I FINALLY had a lesson Thursday after 2 lesson free weeks. First I was away on a much needed vacation (where I spent the week covered with ice packs barely able to walk because of an allergic reaction to some sort of biting/stinging creature that took me 14 days to recover from — not seeking medical attention was not a good idea but I’m also allergic to prednisone). Then trainer was away at pony finals. I did ride Ranger (Dr. Ranger in case anyone asks) while she was away though it was insanely hot. But FINALLY a lesson.
But, it was crazy humid. Seriously, I almost died. I wanted to pass out several times during my lesson. And I’ve lost just about all strength in my right leg thanks to stinging injury… We got on early and the previous lesson was running late. So I took a nap on Ranger while the cantered for a bit before I was advised to start trotting (sorry, napping was a better idea). Thankfully, Ranger came to play and we had a nice forward trot and, at least on the left rein, incorporated some nice bending. And, because there is nothing more you want to do when your horse is moving forward, we also decided to add in some sitting trot circles… Ugh. To the right, nothing was as easy. As I mention, I have less than NO right leg and Ranger does not like to bend to the right. I am helped by the fact that I am the only person that can get him to bend (we worked a lot on bending last week when my leg was in worse condition). Eventually we walked, other rider worked on her changes then it was time to canter.
Because I’m an idiot, I decided to pick up the left lead first. Our easy direction. At this point I was already exhausted. Humidity was killing me. I really need to work on the hard stuff (right lead) first. Instead, we cantered for what seemed like an eternity: circling, lengthening, etc. before we finally changed direction. To the right, the balance was not there. I could feel my legs shaking from the start and no amount of right leg plus hand could get his head where I wanted it. Of course, my outside hand started becoming ineffective too so there’s that. But, we had a moment where the balance came suddenly. While our trot circles suck, right lead canter circles don’t. And suddenly Ranger was round, bending, and balanced. So, at the canter, I need to remember to circle early, balance, and then work down the sides until I can achieve that balance with him elsewhere. Part of it is that he’s a lesson horse that no one else does any of this, but still…
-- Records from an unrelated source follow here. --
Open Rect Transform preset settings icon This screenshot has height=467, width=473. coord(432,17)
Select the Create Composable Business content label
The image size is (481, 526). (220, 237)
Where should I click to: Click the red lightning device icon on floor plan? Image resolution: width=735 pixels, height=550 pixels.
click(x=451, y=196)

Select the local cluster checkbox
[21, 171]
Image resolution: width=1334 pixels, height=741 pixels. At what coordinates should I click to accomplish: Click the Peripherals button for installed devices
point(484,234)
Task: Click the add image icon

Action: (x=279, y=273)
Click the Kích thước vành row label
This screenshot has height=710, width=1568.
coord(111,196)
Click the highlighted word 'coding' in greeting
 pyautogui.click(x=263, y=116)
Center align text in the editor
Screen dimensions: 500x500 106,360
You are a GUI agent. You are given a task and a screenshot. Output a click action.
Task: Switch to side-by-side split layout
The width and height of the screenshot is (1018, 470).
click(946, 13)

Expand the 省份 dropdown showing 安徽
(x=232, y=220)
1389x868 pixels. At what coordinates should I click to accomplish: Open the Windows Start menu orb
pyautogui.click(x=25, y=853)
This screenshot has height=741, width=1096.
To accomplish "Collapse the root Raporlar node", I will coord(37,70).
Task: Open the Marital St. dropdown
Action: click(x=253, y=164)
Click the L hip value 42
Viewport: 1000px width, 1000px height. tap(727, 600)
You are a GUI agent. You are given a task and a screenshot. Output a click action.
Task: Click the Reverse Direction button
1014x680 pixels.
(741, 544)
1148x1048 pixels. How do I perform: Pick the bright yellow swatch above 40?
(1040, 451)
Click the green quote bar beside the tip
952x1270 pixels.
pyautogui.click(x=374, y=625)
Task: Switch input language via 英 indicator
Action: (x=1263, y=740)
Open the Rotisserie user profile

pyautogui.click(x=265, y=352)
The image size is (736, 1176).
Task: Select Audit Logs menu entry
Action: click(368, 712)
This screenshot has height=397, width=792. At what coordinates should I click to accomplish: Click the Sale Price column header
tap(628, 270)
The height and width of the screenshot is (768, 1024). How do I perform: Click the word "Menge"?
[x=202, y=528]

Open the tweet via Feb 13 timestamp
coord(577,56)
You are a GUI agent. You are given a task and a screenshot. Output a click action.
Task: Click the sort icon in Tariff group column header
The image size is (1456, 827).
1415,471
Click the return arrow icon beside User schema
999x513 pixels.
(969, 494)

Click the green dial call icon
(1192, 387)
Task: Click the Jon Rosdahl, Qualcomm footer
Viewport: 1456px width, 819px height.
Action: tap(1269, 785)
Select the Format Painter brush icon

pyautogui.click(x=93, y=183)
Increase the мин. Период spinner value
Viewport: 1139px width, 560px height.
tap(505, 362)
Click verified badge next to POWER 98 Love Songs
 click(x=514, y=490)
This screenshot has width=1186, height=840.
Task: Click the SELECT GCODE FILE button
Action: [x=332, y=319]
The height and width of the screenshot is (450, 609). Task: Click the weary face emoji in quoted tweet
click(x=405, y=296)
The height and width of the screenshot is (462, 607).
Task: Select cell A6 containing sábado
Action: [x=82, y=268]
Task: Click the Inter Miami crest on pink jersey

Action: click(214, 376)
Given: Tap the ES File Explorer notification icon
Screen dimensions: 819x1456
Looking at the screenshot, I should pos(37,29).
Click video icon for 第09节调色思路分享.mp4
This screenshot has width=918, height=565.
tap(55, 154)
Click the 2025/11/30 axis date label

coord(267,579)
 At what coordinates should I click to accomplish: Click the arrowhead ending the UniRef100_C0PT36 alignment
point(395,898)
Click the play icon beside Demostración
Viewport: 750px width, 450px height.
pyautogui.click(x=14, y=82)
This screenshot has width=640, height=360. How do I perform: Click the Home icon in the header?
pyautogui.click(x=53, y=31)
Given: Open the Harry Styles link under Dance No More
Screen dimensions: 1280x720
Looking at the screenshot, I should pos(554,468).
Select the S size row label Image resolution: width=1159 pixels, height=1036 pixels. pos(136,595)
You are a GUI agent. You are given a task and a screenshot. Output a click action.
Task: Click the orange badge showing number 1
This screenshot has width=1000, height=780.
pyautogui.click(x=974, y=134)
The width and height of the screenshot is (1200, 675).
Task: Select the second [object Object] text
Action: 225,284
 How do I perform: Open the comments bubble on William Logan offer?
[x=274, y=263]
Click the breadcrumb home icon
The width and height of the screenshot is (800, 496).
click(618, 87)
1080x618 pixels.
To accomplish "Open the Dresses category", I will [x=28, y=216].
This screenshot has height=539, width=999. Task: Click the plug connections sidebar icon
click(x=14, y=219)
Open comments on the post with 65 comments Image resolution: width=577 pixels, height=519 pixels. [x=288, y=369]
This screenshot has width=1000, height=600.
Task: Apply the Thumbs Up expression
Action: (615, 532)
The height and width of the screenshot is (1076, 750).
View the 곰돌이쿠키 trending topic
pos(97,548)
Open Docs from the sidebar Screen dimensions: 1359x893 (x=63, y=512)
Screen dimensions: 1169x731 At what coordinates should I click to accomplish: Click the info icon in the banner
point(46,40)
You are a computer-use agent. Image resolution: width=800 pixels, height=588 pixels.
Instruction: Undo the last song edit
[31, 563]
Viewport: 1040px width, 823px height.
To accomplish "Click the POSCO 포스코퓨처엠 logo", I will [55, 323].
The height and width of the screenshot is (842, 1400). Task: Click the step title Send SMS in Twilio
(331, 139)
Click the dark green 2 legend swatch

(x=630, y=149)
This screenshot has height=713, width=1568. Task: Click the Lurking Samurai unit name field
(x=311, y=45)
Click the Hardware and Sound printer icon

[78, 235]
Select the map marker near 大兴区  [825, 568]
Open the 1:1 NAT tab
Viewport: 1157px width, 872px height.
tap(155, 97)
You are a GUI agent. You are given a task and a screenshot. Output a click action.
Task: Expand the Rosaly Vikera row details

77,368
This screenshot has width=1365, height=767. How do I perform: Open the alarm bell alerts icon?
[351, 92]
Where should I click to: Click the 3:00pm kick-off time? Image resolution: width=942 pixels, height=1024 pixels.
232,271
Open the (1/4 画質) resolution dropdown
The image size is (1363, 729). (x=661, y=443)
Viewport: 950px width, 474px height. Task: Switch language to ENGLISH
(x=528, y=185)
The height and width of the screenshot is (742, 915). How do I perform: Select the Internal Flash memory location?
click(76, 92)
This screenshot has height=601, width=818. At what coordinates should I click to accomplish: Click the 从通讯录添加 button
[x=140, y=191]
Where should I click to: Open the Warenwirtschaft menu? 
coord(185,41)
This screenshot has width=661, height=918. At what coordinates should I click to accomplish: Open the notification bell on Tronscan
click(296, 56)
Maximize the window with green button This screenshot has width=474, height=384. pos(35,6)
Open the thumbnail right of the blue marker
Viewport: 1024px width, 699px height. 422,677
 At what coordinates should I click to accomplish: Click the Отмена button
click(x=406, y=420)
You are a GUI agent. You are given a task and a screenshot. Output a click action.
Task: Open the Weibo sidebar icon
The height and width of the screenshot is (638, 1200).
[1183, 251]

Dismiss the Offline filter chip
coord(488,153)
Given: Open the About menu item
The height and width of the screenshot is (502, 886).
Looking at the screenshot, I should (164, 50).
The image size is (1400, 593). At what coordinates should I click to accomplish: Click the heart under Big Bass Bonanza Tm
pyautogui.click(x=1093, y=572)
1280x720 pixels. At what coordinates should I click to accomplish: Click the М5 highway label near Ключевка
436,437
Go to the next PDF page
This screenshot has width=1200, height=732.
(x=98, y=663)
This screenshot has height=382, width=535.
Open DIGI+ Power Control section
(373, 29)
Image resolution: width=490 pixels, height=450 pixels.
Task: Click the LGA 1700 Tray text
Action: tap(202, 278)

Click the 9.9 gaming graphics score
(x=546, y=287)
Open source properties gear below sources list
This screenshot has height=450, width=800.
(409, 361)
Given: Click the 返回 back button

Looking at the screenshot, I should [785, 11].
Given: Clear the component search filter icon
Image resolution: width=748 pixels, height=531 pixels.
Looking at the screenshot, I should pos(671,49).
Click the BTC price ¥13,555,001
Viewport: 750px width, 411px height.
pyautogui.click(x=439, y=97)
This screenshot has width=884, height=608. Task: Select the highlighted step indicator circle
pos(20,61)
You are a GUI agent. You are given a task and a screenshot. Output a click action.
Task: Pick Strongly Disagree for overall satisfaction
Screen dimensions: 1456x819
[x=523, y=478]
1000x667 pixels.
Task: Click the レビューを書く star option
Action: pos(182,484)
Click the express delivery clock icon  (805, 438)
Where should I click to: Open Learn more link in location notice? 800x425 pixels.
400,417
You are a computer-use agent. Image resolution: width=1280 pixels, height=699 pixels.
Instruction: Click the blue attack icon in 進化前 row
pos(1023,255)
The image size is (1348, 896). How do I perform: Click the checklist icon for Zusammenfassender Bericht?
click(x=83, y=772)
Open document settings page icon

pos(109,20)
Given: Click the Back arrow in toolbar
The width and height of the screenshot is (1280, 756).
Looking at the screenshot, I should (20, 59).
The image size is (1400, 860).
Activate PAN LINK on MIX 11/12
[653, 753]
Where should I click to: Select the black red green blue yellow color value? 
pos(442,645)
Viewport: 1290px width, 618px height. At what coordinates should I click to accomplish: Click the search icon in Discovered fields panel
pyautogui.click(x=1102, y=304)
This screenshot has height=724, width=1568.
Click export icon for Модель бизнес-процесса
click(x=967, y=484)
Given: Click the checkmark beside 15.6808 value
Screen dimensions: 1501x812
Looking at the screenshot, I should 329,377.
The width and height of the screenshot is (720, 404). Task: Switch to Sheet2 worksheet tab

(at this point I downed my entire bottle of water and proceeded to die while the other rider started jumping before we joined in)
The exercise was to trot into the outside line and canter out in the 6 (I think… It’s been a few days). First time through we got a 7 as we just had no momentum into the in of the line and had to land and work. After that, realizing that the trot we needed was almost a canter but still a trot (basically forward with energy–these weren’t tiny fences though obviously not massive either), it worked. We did this several more times until no more thinking was required. The other horse did one more fence and left the ring (Ranger was less than impressed, but was joined by another horse which softened the blow).
Next we cantered into our inside single and were to go around to the log jump and then back to the outside line. Except, nope. Fail. The single was fine, the single was great actually. We moved up to a gorgeous spot. The log though. Drive by. First drive by in a while. It’s a hard approach as you have to go by the out of the outside line and turn to the log there (and the log is a skinny). But, being that you’re already cantering down the quarter line… So we reapproached, this time I used twice as much leg and hand and sat back and Ranger grabbed the bit, gave me the middle finger, and laughed in my face. My shoulder still aches from that one. So I got angry back, pulled up, added leg, and at least did quite let him pass it even though we had no change of getting over it. At that moment, Ranger realize I wasn’t once of those little kids he gets to drag around. With a more conservative approach, a couple tug, tugs, we got over the damn jump. Then we did the whole thing twice. The first time was decent. The second time we moved up to everything and called it a night. Sometimes you just don’t want to mess with a good thing.